If you are working in a team, exactly one team member should submit a CA1 zipfile. That submission should include the file team.txt, a one-line flat ASCII text file that contains the email address of your teammate. Don't include the @virgnia.edu bit. Example: If ph4u and wrw6y are working together, ph4u would submit ph4u-ca1.zip with a team.txt file that contains the word wrw6y. Then ph4u and wrw6y will both receive the same grade for that submission.

Autograding

We will use scripts to run your program on various testcases. The testcases will come from the test1.cl-tac and test2.cl-tac files you and your classsmates submit as well as held-out testcases used only for grading. Your programs cannot use any special libraries (aside from the OCaml unix and str libraries, which are not necessary for this assignment). We will use (loosely) the following commands to execute them: ghc --make -o a.out *.hs ; ./a.out testcase.cl-tac >& testcase.out node main.js testcase.cl-tac >& testcase.out ocamlc unix.cma str.cma *.ml ; ./a.out testcase.cl-tac >& testcase.out python main.py testcase.cl-tac >& testcase.out ruby main.rb testcase.cl-tac >& testcase.out You may thus have as many source files as you like (although two or three plus your parser definition should suffice) -- they will be passed to your language compiler in alphabetical order (if it matters). Note that we will not run the parser generator for you -- you should run it and produce the appropriate ML, Python or Ruby file and submit that.

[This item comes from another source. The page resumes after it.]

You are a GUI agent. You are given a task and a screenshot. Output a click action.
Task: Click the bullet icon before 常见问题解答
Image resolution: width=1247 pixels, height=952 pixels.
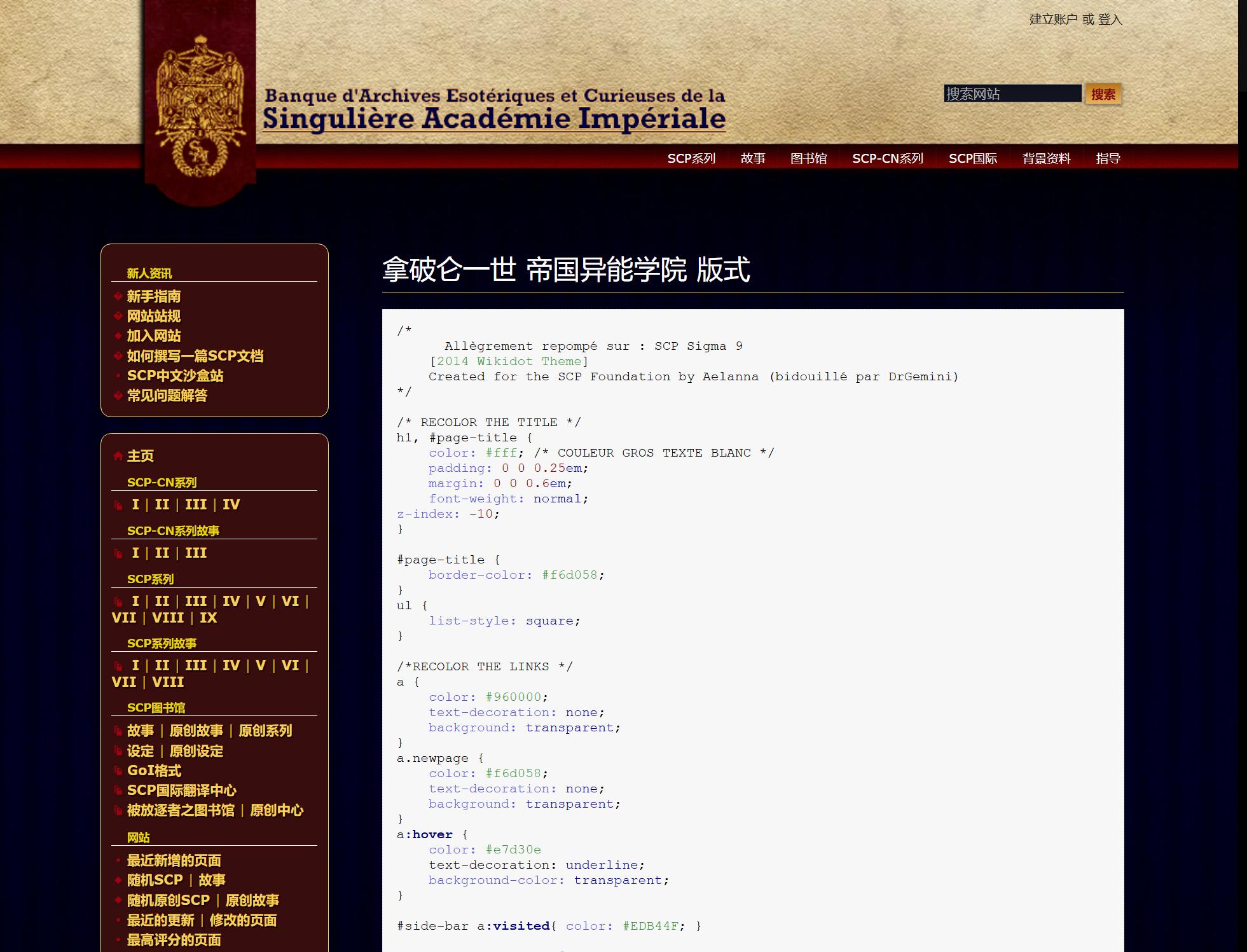click(x=118, y=396)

In each case we will then compare your output to the correct answer, and then compare the size of your output to a size threshhold. If your dead code eliminator changes the meaning of the program, you will get 0 points for that testcase. Otherwise, you get 1 point for that test case if you eliminate "enough" dead code to meet the threshhold.

We will perform the autograding on some unspecified test system. It is likely to be Solaris/UltraSPARC, Cygwin/x86 or Linux/x86. However, your submissions must officially be platform-independent (not that hard with a scripting language). You cannot depend on running on any particular platform.

There is more to your grade than autograder results. See the Compilers Assignment page for a point breakdown.

Your submission may not create any temporary files. Your submission may not read or write any files beyond its input and output. We may test your submission in a special "jail" or "sandbox".